En aquella época, en más
de la mitad del planeta, en Vietnam, en Argelia, en Guinea-Bissau, los pueblos
oprimidos se sublevaban. La humanidad aún estaba entonces, en gran parte,
sometida a la infamia de la colonización. Casi toda África y buena porción de
Asia se encontraban todavía dominadas, avasalladas por los viejos imperios
occidentales. Mientras las naciones de América Latina, independientes en teoría
desde hacía siglo y medio, seguían explotadas por privilegiadas minorías,
sometidas a la discriminación social y étnica, y a menudo marcadas por
dictaduras cruentas, amparadas por Washington.
Fidel soportó la embestida
de nada menos que diez presidentes estadounidenses (Eisenhower, Kennedy,
Johnson, Nixon, Ford, Carter, Reagan, Bush padre, Clinton y Bush hijo). Tuvo
relaciones con los principales líderes que marcaron el mundo después de la
Segunda Guerra mundial (Nehru, Nasser, Tito, Jrushov, Olaf Palme, Ben Bella, Boumedienne,
Arafat, Indira Gandhi, Salvador Allende, Brezhnev, Gorbachov, François
Mitterrand, Juan Pablo II, el rey Juan Carlos, etc.). Y conoció a algunos de
los principales intelectuales y artistas de su tiempo (Jean-Paul Sartre, Simone
de Beauvoir, Arthur Miller, Pablo Neruda, Jorge Amado, Rafael Alberti,
Guayasamín, Cartier-Bresson, José Saramago, Gabriel García Márquez, Eduardo
Galeano, Noam Chomsky, etc.).
Bajo su dirección, su
pequeño país (100 000 km2, 11 millones de habitantes) pudo conducir una
política de gran potencia a escala mundial, echando hasta un pulso con Estados
Unidos cuyos dirigentes no consiguieron derribarlo, ni eliminarlo, ni siquiera
modificar el rumbo de la Revolución cubana.
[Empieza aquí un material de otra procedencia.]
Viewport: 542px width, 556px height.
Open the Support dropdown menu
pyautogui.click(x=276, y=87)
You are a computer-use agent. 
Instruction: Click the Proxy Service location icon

Y finalmente, en diciembre de 2014,
tuvieron que admitir el fracaso de sus políticas anticubanas, su derrota
diplomática e iniciar un proceso de normalización que implicaba el respeto del
sistema político cubano.
En octubre de 1962, la
Tercera Guerra Mundial estuvo a punto de estallar a causa de la actitud del
gobierno de Estados Unidos que protestaba contra la instalación de misiles
nucleares soviéticos en Cuba. Cuya función era, sobre todo, impedir otro
desembarco militar como el de Playa Girón (bahía de Cochinos) u otro
directamente realizado por las fuerzas armadas estadounidenses para derrocar a
la revolución cubana.
Desde hace más de 50 años,
Washington (a pesar del restablecimiento de relaciones diplomáticas) le impone
a Cuba un devastador embargo comercial -reforzado en los años 1990 por las
leyes Helms-Burton y Torricelli- que obstaculiza su desarrollo económico
normal. Con consecuencias trágicas para sus habitantes. Washington sigue
conduciendo además una guerra ideológica y mediática permanente contra La
Habana a través de las potentes Radio “Martí”
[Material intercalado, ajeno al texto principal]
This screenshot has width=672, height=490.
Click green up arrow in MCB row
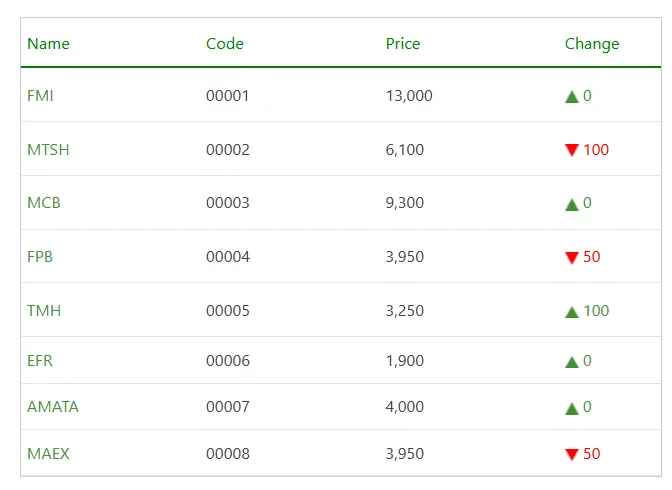coord(572,204)
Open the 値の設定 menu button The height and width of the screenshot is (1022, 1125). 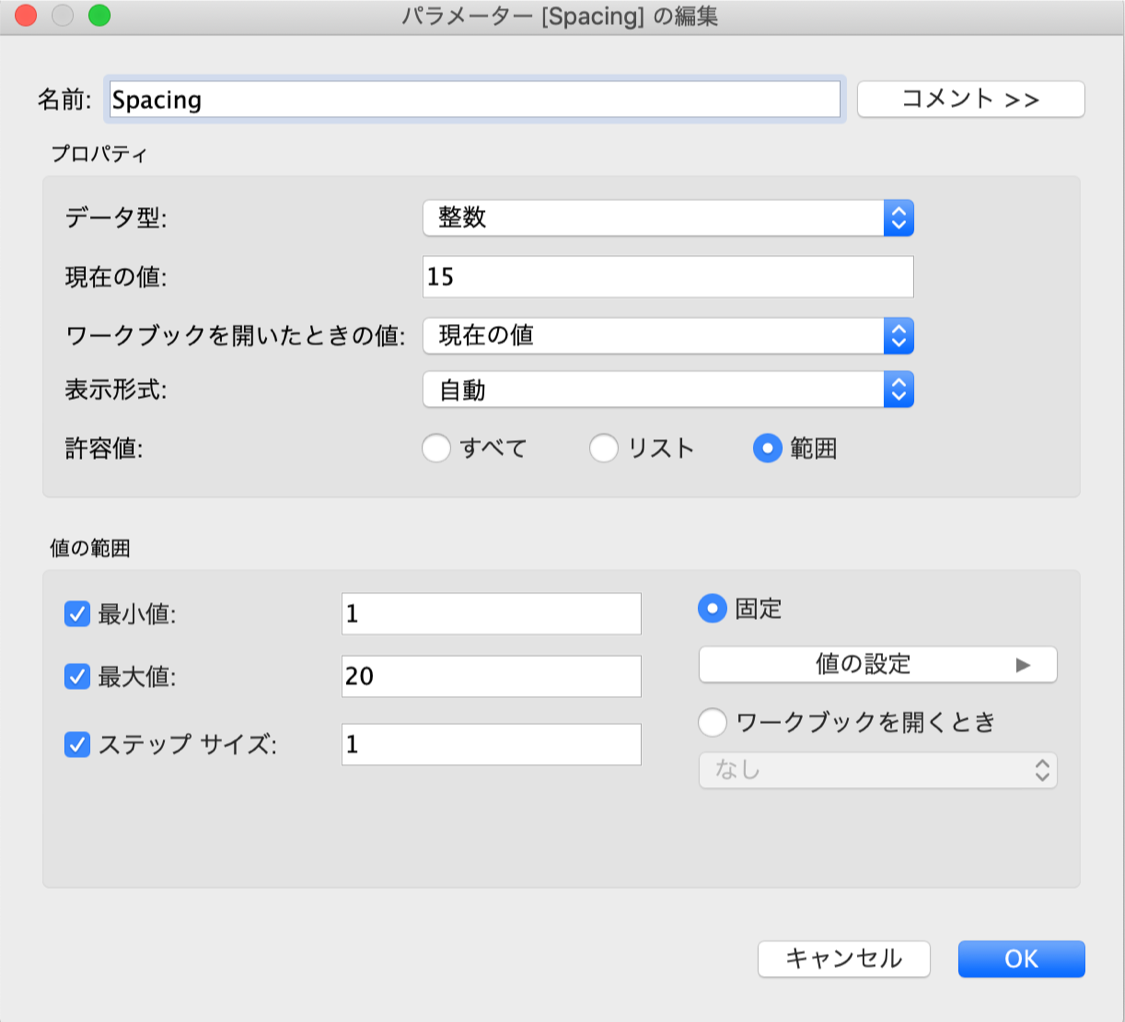(x=877, y=664)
y TV “Martí”, instaladas en La
Florida para inundar a Cuba de propaganda como en los peores tiempos de la
guerra fría.
Por otra parte, varias organizaciones
terroristas –Alpha 66 y Omega 7– hostiles al régimen cubano, tienen su sede en
La Florida donde poseen campos de entrenamiento, y desde donde enviaron
regularmente, con la complicidad pasiva de las autoridades estadounidenses,
comandos armados para cometer atentados. Cuba es uno de los países que más
víctimas ha tenido (unos 3 500 muertos) y que más ha sufrido del terrorismo en
los últimos 60 años.
Ante tanto y tan
permanente ataque, las autoridades cubanas han preconizado, en el ámbito
interior, la unión a ultranza. Y han aplicado a su manera el viejo lema de San
Ignacio de Loyola: “En una fortaleza
asediada, toda disidencia es traición”. Pero nunca hubo, hasta la muerte de
Fidel, ningún culto de la personalidad. Ni retrato oficial, ni estatua, ni
sello, ni moneda, ni calle, ni edificio, ni monumento con el nombre o la figura
de Fidel, ni de ninguno de los líderes vivos de la Revolución.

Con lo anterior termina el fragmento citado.